Home Kesehatan Bantuan untuk Asmat Belum Menyeluruh dan Perlu Sosialisasi

Bantuan untuk Asmat Belum Menyeluruh dan Perlu Sosialisasi

Jakarta, Gatra.com - Bantuan kesehatan dari pemerintah disebut belum menyentuh seluruh wilayah di Kabupaten Asmat, Agats, Papua. Meski status Kejadian Luar Biasa (KLB) stunting dan campak sudah dicabut pada 5 Februari 2018, masyarakat Asmat masih perlu diberikan bantuan kesehatan.

"Saya mohon perhatian pemerintah lebih lain lagi dari bantuan sekarang karena di sana ingin sekali disentuh, mereka masih butuh.
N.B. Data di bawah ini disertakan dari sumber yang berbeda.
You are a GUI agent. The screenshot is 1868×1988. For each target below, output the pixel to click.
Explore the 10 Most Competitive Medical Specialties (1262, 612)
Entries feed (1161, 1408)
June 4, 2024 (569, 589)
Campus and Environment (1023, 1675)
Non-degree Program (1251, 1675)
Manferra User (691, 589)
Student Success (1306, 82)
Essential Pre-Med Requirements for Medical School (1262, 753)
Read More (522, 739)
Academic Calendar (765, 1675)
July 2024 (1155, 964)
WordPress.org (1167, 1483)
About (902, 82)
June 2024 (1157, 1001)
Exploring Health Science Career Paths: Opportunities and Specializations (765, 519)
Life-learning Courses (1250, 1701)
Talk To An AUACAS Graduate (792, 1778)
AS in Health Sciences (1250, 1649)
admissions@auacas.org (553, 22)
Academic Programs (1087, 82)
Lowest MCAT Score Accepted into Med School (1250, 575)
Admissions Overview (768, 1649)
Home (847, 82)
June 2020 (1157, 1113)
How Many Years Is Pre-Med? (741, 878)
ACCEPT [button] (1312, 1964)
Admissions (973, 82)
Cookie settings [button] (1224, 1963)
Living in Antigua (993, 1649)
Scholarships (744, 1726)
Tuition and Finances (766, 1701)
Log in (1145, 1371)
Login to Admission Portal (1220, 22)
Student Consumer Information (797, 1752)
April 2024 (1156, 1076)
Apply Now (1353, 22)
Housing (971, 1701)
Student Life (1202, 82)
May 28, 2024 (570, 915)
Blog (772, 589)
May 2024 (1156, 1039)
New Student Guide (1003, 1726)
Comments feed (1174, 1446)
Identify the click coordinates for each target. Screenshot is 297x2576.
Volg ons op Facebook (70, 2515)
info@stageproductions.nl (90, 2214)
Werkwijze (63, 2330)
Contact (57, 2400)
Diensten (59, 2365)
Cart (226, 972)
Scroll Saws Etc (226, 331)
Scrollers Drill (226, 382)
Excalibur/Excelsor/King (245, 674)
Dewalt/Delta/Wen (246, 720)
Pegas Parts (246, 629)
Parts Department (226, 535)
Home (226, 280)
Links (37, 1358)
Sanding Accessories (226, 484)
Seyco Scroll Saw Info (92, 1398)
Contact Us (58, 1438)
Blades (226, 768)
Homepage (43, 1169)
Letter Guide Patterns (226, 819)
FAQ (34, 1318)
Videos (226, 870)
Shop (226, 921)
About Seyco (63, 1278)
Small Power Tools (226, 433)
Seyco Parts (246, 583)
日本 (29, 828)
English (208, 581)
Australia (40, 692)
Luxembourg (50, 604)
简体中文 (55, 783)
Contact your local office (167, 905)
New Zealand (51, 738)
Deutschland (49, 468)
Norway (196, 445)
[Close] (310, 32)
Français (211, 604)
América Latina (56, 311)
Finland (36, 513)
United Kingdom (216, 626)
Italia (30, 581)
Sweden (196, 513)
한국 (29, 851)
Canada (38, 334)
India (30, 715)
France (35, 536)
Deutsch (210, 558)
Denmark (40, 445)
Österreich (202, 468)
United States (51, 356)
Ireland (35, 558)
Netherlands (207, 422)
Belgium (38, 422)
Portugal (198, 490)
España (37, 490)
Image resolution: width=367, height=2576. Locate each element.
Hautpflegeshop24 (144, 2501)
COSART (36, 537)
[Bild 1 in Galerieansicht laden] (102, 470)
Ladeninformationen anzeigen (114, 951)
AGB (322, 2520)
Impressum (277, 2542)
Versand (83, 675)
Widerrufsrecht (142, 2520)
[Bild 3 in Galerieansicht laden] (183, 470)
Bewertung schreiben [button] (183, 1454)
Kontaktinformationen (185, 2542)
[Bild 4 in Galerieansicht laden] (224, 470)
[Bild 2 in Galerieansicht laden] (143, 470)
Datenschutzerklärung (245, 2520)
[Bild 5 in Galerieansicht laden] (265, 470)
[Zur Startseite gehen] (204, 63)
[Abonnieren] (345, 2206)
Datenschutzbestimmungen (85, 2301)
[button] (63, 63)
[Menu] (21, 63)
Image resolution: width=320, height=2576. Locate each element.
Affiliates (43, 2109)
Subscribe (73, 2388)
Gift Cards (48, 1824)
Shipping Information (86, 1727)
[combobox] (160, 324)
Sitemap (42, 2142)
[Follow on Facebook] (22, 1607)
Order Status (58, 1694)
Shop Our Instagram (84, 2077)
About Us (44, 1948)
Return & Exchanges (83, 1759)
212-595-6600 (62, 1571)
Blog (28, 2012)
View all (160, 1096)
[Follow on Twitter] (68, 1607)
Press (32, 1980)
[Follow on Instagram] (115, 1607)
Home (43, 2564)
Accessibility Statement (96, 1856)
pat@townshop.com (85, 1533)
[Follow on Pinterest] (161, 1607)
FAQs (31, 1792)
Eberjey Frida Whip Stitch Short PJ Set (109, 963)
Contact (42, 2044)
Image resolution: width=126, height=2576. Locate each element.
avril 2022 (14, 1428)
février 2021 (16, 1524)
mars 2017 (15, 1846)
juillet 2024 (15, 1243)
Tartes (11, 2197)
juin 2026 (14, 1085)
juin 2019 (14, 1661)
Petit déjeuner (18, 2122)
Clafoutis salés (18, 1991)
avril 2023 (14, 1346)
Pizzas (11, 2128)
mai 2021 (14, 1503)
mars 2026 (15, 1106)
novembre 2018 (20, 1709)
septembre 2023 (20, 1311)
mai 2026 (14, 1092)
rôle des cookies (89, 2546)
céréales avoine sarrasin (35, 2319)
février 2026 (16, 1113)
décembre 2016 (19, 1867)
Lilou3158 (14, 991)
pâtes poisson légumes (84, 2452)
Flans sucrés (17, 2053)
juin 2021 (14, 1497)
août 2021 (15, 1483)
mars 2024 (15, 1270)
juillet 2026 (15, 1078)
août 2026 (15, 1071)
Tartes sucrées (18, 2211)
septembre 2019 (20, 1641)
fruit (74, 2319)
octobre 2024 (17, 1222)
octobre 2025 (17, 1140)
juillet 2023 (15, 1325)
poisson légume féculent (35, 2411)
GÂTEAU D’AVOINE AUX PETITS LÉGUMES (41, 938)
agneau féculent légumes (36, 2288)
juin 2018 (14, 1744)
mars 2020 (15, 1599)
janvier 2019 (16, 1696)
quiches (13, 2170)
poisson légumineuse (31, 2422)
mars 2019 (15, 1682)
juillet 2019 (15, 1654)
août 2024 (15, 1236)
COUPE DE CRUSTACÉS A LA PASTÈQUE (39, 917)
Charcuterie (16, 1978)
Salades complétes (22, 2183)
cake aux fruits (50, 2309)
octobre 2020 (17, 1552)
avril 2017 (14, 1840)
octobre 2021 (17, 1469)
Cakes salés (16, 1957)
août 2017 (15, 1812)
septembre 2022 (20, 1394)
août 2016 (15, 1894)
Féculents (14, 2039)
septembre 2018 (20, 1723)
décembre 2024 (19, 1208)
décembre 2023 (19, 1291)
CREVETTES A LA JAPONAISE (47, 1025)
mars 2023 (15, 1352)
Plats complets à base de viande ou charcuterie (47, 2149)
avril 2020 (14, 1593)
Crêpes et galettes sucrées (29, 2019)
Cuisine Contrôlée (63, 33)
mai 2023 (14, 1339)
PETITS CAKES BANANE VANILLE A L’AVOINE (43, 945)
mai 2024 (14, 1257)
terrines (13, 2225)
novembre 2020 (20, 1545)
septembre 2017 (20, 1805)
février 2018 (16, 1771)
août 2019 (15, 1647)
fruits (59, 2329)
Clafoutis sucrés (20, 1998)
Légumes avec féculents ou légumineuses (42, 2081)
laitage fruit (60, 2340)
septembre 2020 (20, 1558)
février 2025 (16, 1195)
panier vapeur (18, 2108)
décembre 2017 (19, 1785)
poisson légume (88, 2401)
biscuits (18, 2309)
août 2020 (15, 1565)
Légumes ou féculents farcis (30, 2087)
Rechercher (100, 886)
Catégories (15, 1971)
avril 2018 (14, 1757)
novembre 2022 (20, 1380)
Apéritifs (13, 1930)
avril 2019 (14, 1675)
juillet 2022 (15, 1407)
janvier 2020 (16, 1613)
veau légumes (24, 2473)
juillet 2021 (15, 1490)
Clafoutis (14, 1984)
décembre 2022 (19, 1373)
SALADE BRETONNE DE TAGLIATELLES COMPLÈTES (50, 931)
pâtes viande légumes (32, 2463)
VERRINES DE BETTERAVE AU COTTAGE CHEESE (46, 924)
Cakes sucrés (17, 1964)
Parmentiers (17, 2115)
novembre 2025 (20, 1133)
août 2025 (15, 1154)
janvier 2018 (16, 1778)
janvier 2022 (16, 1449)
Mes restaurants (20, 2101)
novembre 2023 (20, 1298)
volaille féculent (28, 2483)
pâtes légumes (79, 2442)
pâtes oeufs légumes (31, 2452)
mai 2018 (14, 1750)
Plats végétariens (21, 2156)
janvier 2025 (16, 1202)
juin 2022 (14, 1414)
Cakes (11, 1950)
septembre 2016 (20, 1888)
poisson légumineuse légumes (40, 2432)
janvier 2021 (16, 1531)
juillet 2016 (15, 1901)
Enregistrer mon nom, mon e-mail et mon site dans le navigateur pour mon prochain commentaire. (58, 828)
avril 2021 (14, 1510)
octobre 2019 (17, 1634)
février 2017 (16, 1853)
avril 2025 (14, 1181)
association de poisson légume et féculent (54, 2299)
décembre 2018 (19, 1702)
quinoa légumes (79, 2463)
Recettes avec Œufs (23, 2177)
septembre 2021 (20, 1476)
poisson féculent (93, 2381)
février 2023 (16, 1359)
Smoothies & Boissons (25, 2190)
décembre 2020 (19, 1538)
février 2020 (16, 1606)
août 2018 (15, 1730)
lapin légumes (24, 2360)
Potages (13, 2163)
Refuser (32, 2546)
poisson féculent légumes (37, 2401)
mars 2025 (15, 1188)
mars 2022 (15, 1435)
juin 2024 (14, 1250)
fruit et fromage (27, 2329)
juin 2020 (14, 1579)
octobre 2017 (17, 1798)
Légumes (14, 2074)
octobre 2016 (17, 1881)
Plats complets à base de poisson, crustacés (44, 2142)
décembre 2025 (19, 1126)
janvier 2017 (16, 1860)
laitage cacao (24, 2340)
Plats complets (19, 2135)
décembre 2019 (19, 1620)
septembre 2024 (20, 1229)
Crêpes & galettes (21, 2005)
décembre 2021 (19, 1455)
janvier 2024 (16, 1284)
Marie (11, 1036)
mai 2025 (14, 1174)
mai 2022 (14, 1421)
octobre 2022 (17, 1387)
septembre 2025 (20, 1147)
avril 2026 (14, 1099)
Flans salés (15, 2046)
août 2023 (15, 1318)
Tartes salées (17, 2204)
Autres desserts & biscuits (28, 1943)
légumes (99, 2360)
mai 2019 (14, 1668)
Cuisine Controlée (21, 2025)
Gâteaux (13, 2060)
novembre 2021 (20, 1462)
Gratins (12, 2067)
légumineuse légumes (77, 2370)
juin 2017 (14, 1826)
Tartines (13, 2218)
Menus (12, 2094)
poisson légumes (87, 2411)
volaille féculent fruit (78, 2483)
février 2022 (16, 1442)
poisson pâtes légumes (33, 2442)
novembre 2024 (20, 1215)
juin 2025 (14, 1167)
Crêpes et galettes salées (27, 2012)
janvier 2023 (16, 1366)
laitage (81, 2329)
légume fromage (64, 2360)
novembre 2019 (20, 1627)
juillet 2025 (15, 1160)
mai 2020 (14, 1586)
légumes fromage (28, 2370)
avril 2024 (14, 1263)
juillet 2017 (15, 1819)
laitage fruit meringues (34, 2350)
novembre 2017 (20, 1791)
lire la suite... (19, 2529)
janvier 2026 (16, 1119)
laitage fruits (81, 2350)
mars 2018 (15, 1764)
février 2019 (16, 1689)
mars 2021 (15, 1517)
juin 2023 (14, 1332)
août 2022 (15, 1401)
Mungkin dari tim lain, pemerintah lain bisa fasilitasi selain puskesmas dan Dompet Dhuafa, untuk menyampaikan bantuan kesehatan itu penting," ujar relawan kesehatan asli Asmat, Bonafasius Manafin di kawasan Tendean, Jakarta Selatan, Jumat (1/11).

Baca juga: Setahun Usai Pencabutan Status KLB Asmat, Ini Masalahnya

Selain belum menyeluruh, bantuan yang diberikan juga kerap kali kurang tepat digunakan oleh masyarakat Asmat. Bona memberi beberapa contoh kasus, misalnya pada saat masyarakat mendapat uang bantuan dari program Bangga Papua. Dari bantuan itu, masyarakat membelanjakannya untuk makanan sampai habis tak tersisa.

"Pemerintah beri bantuan harusnya diberi anggaran belanja, mereka belanjanya sekian. Diatur posnya, itu [mereka] belum memahami," ujarnya.

Bona menjelaskan, hal itu adalah bagian dari kebiasaan masyarakat Asmat. Jika mendapatkan uang, harus dihabiskan pada saat itu juga. Bona tentu menyayangkan, namun ia meminta pemerintah memberi arahan kepada masyarakat Asmat terkait bantuan yang diberikan.

Kebiasaan lain masyarakat Asmat adalah tak menuntaskan obat yang diberikan. Jika seorang anak sakit, orang tuanya memberi obat, namun tidak diminum sampai habis.

"Mereka dapat vitamin dan pelayanan kesehatan di puskesmas, obatnya diminum [misalnya] dua kali. Kalau besok orang tuanya sudah lihat anaknya sudah enakan, tidak minum obat lagi," ungkapnya.

Sarana kesehatan yang diberikan juga tak digunakan semestinya. Bona menyebut, masyarakat sempat mendapat kelambu antinyamuk dari pemerintah. Akan tetapi, kelambunya tidak dipasang di rumah mereka, justru dipakai untuk jaring ikan di laut dengan cara mereka sendiri.

Baca juga: Wagub Papua: Kerusuhan Fayit Asmat Harus Diusut Tuntas

Saat ditanyakan adakah pihak yang menyosialisasikan bantuan itu, Bona mengaku ada. Namun, perlu usaha ekstra lagi untuk memberikan pemahaman sebab masyarakat di sana tak mendapat akses pendidikan dengan baik, sehingga tak mengerti bahasa Indonesia atau tak bisa membaca dan menulis. Hal itu pula yang membuat masyarakat bertindak sesuai keyakinan mereka tanpa mempertimbangkan dampaknya lebih lanjut.

"Sebenarnya ada. Pemerintah atau puskesmas sudah memberikan penyuluhan. Mungkin karena masyarakatnya sudah terbiasa dengan budayanya, bagi mereka benar," katanya.